---- Listed entries

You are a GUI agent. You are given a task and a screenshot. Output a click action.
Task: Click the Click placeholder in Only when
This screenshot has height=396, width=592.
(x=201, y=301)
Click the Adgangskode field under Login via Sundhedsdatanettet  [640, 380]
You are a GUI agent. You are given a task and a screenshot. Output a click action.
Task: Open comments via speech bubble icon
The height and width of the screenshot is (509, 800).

--------
---- Listed entries

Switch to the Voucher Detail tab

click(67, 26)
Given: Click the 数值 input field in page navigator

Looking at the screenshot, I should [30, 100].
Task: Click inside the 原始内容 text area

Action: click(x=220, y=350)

--------

- [Try it] Would you output, from the records above, exactly the run of lines that starts at the line containing "This screenshot has height=396, width=592." and ends at the line containing "The height and", and only that run?

- [Answer to this task]
This screenshot has height=396, width=592.
(x=201, y=301)
Click the Adgangskode field under Login via Sundhedsdatanettet  [640, 380]
You are a GUI agent. You are given a task and a screenshot. Output a click action.
Task: Open comments via speech bubble icon
The height and width of the screenshot is (509, 800).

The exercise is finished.